TASK INSTRUCTIONS → Copy every line of the data exactly, keeping out any picture.

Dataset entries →

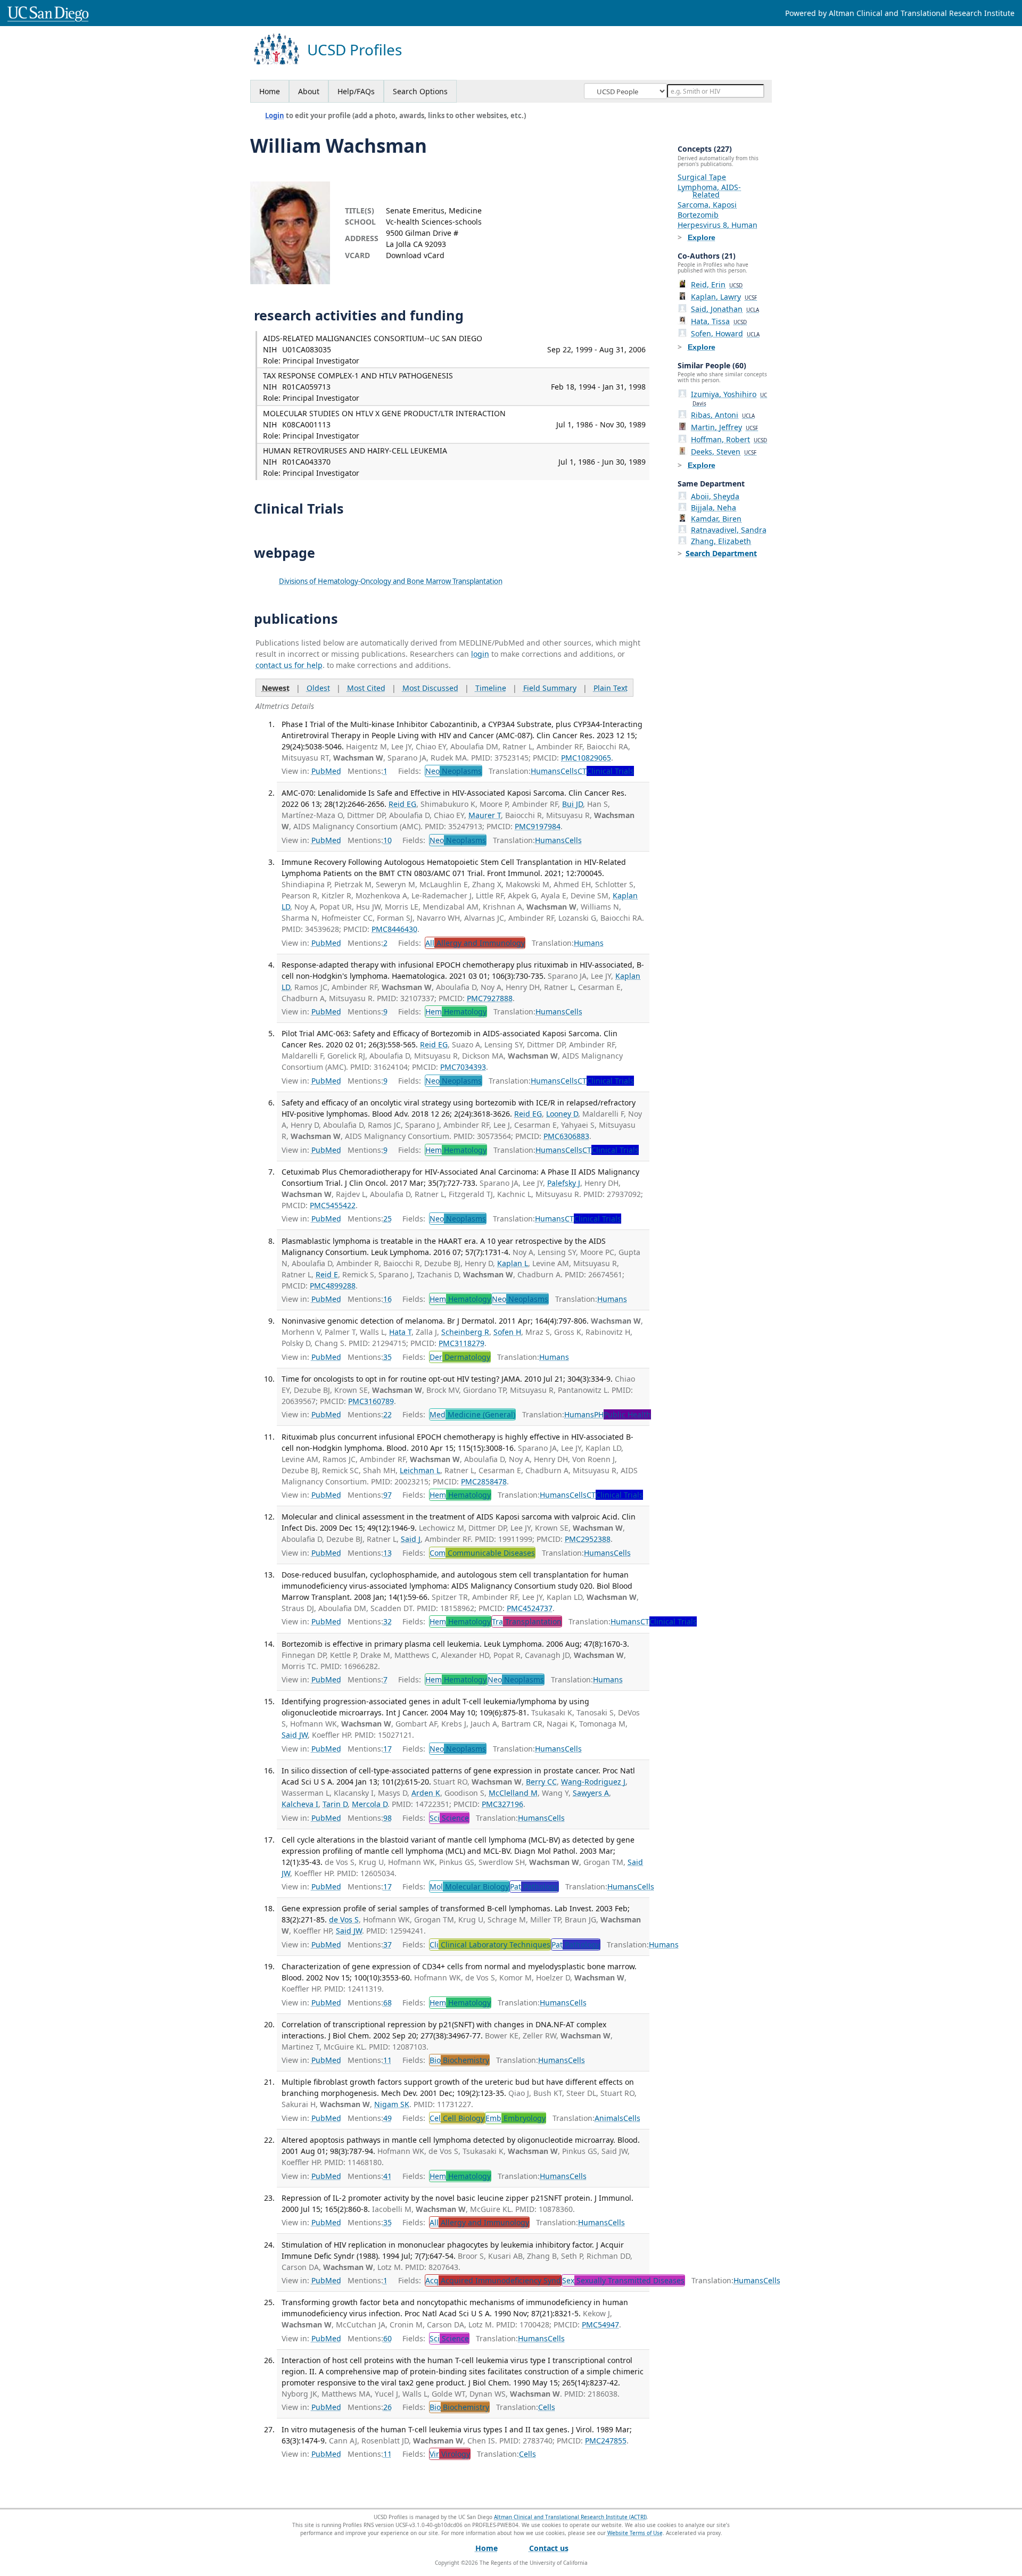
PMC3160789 (371, 1401)
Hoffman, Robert (729, 439)
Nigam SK (391, 2104)
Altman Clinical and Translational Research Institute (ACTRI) (570, 2517)
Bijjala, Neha (713, 507)
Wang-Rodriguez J (593, 1782)
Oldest (318, 688)
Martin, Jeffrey (724, 427)
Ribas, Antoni (723, 415)
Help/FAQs (356, 91)
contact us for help (289, 665)
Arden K (425, 1793)
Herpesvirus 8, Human (717, 225)
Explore (701, 237)
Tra (527, 1621)
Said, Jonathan (725, 309)
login (480, 654)
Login (274, 115)
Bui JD (572, 804)
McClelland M (513, 1793)
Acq (493, 2280)
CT (606, 771)
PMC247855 (606, 2440)
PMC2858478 (484, 1481)
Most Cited (366, 688)
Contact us (548, 2548)
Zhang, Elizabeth (721, 541)
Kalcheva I (300, 1804)
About (308, 91)
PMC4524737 (530, 1608)
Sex (623, 2280)
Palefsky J (563, 1183)
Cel (457, 2118)
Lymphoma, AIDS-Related (709, 191)
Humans (546, 771)
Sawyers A (591, 1793)
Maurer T (484, 815)
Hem (456, 1011)
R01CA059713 (306, 387)
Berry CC (541, 1782)
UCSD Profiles (354, 50)
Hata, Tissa (719, 321)
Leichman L (420, 1470)
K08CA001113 (306, 424)
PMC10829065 (586, 758)
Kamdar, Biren (716, 519)
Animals (609, 2118)
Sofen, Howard (725, 333)
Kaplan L (512, 1263)
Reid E (327, 1274)
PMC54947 (600, 2324)
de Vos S (344, 1919)
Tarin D (335, 1804)
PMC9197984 (538, 826)
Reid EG (402, 804)
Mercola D (370, 1804)
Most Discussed (430, 688)
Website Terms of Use (635, 2533)
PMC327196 (502, 1804)
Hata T (400, 1332)
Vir (450, 2454)
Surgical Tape (702, 177)
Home (269, 91)
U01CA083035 (306, 349)
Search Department (721, 553)
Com (482, 1553)
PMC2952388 (588, 1539)
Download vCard (415, 255)
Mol (469, 1886)
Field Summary (549, 688)
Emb (515, 2118)
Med (472, 1414)
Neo (453, 771)
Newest (276, 688)
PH (622, 1414)
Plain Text (611, 688)
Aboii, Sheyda (715, 496)
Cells (569, 771)
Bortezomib (698, 215)
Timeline (490, 688)
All (475, 943)
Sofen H (507, 1332)
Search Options (420, 91)
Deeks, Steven (723, 452)
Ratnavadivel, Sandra (729, 530)
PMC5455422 (333, 1205)
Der (460, 1357)
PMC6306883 (566, 1136)
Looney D (562, 1114)
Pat (534, 1886)
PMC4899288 (333, 1286)
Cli (490, 1944)
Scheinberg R (465, 1332)
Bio (459, 2060)
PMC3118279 (461, 1343)
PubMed (326, 771)
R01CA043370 (306, 462)
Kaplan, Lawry (724, 297)
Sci (449, 1818)
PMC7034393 (463, 1067)
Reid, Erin (717, 284)
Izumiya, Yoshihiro (729, 398)
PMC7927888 (490, 998)
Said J (411, 1539)
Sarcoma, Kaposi (707, 205)
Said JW (295, 1735)
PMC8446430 (394, 929)
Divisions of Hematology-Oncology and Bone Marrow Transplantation (390, 581)
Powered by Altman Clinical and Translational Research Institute (900, 13)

WORKED SOLUTION →
PMC3160789 (371, 1401)
Hoffman, Robert (729, 439)
Nigam SK (391, 2104)
Altman Clinical and Translational Research Institute (ACTRI) (570, 2517)
Bijjala, Neha (713, 507)
Wang-Rodriguez J (593, 1782)
Oldest (318, 688)
Martin, Jeffrey (724, 427)
Ribas, Antoni (723, 415)
Help/FAQs (356, 91)
contact us for help (289, 665)
Arden K (425, 1793)
Herpesvirus 8, Human (717, 225)
Explore (701, 237)
Tra (527, 1621)
Said, Jonathan (725, 309)
login (480, 654)
Login (274, 115)
Bui JD (572, 804)
McClelland M (513, 1793)
Acq (493, 2280)
CT (606, 771)
PMC247855 (606, 2440)
PMC2858478 (484, 1481)
Most Cited (366, 688)
Contact us (548, 2548)
Zhang, Elizabeth (721, 541)
Kalcheva I (300, 1804)
About (308, 91)
PMC4524737 (530, 1608)
Sex (623, 2280)
Palefsky J (563, 1183)
Cel (457, 2118)
Lymphoma, AIDS-Related (709, 191)
Humans (546, 771)
Sawyers A (591, 1793)
Maurer T (484, 815)
Hem (456, 1011)
R01CA059713 (306, 387)
Berry CC (541, 1782)
UCSD Profiles (354, 50)
Hata, Tissa (719, 321)
Leichman L (420, 1470)
K08CA001113 (306, 424)
PMC10829065 (586, 758)
Kamdar, Biren (716, 519)
Animals (609, 2118)
Sofen, Howard (725, 333)
Kaplan L (512, 1263)
Reid E (327, 1274)
PMC54947 (600, 2324)
de Vos S (344, 1919)
Tarin D (335, 1804)
PMC9197984 (538, 826)
Reid EG (402, 804)
Mercola D (370, 1804)
Most Discussed (430, 688)
Website Terms of Use (635, 2533)
PMC327196 (502, 1804)
Hata T (400, 1332)
Vir (450, 2454)
Surgical Tape (702, 177)
Home (269, 91)
U01CA083035 (306, 349)
Search Department (721, 553)
Com (482, 1553)
PMC2952388 (588, 1539)
Download vCard (415, 255)
Mol (469, 1886)
Field Summary (549, 688)
Emb (515, 2118)
Med (472, 1414)
Neo (453, 771)
Newest (276, 688)
PH (622, 1414)
Plain Text (611, 688)
Aboii, Sheyda (715, 496)
Cells (569, 771)
Bortezomib (698, 215)
Timeline (490, 688)
All (475, 943)
Sofen H (507, 1332)
Search Options (420, 91)
Deeks, Steven (723, 452)
Ratnavadivel, Sandra (729, 530)
PMC5455422 (333, 1205)
Der (460, 1357)
PMC6306883 (566, 1136)
Looney D (562, 1114)
Pat (534, 1886)
PMC4899288 (333, 1286)
Cli (490, 1944)
Scheinberg R (465, 1332)
Bio (459, 2060)
PMC3118279 (461, 1343)
PubMed (326, 771)
R01CA043370 (306, 462)
Kaplan, Lawry (724, 297)
Sci (449, 1818)
PMC7034393 (463, 1067)
Reid, Erin (717, 284)
Izumiya, Yoshihiro (729, 398)
PMC7927888 (490, 998)
Said J (411, 1539)
Sarcoma, Kaposi (707, 205)
Said JW (295, 1735)
PMC8446430 (394, 929)
Divisions of Hematology-Oncology and Bone Marrow Transplantation (390, 581)
Powered by Altman Clinical and Translational Research Institute (900, 13)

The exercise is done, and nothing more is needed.